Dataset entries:
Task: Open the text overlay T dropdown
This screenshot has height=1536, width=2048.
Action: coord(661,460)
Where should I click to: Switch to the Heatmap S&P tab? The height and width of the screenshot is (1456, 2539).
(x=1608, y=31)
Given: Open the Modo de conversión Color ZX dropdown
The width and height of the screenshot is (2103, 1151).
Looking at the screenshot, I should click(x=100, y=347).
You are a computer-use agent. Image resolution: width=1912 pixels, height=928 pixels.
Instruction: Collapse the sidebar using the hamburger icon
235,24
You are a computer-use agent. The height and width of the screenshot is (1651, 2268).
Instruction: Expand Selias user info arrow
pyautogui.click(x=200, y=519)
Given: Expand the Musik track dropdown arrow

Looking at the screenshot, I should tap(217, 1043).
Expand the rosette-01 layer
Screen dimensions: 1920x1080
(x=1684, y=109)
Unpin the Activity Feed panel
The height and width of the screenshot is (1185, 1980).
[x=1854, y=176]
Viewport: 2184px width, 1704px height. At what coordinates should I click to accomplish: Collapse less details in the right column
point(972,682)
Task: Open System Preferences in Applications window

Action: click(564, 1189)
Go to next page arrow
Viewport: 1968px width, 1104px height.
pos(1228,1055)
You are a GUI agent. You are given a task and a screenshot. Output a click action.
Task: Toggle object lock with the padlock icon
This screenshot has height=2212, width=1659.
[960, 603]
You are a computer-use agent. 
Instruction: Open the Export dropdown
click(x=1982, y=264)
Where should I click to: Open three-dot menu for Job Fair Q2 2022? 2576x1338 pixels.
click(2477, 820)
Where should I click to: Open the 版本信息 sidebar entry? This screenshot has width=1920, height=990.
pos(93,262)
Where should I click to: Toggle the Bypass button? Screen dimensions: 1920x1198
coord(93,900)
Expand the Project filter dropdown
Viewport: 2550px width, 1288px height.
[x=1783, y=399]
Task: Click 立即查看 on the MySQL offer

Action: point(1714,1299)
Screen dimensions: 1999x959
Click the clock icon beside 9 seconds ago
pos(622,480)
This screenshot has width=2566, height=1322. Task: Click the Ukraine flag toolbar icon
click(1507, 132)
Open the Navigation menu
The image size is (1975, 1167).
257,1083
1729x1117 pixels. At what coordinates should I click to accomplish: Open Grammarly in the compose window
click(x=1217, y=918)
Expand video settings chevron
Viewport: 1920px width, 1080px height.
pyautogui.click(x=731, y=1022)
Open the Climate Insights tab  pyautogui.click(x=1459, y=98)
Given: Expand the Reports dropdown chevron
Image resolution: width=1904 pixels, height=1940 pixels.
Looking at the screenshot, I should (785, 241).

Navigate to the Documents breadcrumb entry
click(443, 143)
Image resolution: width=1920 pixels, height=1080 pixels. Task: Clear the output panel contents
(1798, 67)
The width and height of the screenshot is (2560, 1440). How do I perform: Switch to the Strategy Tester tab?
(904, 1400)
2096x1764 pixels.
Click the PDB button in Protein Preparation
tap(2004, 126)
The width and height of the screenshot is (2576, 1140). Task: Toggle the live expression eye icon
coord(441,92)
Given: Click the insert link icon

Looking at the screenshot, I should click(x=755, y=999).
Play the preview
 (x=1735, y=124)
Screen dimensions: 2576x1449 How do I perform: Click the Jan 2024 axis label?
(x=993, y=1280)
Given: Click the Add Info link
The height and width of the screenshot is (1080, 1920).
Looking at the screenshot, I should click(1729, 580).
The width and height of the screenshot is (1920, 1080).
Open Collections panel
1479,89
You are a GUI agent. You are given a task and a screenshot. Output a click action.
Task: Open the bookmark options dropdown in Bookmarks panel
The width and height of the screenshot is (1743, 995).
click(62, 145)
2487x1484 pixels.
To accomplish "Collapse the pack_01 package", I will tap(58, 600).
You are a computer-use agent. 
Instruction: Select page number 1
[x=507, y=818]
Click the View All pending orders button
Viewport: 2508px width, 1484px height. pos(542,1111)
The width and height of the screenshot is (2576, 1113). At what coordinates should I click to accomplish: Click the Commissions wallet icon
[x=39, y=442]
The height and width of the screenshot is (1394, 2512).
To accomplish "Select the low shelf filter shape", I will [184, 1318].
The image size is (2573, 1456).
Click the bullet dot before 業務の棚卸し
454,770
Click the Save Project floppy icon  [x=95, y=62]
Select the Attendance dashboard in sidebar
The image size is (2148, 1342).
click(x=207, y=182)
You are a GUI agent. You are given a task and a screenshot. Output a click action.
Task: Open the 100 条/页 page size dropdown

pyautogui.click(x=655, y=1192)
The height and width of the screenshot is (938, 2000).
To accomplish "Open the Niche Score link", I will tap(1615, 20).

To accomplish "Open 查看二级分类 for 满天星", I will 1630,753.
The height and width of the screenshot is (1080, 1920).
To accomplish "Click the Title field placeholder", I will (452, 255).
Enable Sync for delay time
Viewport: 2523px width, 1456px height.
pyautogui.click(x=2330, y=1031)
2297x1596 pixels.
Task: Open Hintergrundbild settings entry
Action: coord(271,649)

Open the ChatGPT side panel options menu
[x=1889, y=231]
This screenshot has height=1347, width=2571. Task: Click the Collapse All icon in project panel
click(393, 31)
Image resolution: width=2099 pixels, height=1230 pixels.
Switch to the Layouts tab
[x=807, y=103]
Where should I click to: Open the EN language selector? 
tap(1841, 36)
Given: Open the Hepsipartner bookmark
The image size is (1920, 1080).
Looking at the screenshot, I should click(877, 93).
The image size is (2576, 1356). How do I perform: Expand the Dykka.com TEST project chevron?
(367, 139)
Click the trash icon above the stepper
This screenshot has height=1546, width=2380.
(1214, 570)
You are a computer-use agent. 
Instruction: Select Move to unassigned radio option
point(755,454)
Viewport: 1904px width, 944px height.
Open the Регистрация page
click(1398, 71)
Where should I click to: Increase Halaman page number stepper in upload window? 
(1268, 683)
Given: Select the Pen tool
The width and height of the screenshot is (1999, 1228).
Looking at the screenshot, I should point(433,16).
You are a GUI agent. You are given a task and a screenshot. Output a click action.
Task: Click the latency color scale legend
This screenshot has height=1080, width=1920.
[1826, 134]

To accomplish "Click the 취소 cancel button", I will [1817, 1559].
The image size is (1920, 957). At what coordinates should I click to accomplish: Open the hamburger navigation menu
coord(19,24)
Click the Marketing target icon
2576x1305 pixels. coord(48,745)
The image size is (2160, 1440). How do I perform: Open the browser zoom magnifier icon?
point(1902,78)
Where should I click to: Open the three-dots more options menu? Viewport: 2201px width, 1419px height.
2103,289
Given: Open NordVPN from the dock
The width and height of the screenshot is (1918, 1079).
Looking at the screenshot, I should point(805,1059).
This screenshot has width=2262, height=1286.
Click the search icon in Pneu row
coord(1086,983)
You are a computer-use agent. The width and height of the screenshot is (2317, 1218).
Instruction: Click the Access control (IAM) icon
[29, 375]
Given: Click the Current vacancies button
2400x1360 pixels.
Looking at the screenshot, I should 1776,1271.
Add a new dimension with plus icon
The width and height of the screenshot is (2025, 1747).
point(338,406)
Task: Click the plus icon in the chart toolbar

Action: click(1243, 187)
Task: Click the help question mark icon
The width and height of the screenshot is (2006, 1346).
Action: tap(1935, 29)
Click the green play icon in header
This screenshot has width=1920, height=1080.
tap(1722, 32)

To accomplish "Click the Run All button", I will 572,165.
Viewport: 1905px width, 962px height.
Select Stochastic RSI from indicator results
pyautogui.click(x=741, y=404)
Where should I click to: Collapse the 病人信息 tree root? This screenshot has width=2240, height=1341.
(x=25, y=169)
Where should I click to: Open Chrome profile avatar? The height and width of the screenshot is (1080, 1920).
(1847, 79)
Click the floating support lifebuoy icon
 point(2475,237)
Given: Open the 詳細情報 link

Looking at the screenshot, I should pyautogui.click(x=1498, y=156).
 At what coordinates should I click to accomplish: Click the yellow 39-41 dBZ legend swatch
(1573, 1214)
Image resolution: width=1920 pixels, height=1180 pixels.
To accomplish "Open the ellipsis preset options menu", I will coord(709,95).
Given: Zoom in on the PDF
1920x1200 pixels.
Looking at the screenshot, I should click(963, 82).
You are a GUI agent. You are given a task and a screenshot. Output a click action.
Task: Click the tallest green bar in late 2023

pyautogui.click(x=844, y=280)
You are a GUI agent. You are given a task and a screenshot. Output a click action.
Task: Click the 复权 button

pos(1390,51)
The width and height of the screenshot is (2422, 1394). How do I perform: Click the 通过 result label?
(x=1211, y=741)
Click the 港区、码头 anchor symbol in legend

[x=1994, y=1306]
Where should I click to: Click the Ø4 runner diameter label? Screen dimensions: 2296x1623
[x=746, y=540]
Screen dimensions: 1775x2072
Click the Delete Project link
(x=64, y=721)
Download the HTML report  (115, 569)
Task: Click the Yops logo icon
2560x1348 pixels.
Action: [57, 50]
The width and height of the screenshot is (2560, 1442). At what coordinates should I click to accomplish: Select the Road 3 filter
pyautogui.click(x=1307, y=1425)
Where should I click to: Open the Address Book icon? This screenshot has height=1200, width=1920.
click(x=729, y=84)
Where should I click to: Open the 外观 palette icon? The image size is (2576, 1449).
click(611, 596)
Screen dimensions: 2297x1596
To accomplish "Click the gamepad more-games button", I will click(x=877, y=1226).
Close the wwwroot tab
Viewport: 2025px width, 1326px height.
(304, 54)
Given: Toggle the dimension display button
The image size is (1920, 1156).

- The problem: Take the lines from the top of the data through the one that contains "Given: Open the Modo" and copy them exactly, leaving out every line after it.

- Task answer:
Task: Open the text overlay T dropdown
This screenshot has height=1536, width=2048.
Action: coord(661,460)
Where should I click to: Switch to the Heatmap S&P tab? The height and width of the screenshot is (1456, 2539).
(x=1608, y=31)
Given: Open the Modo de conversión Color ZX dropdown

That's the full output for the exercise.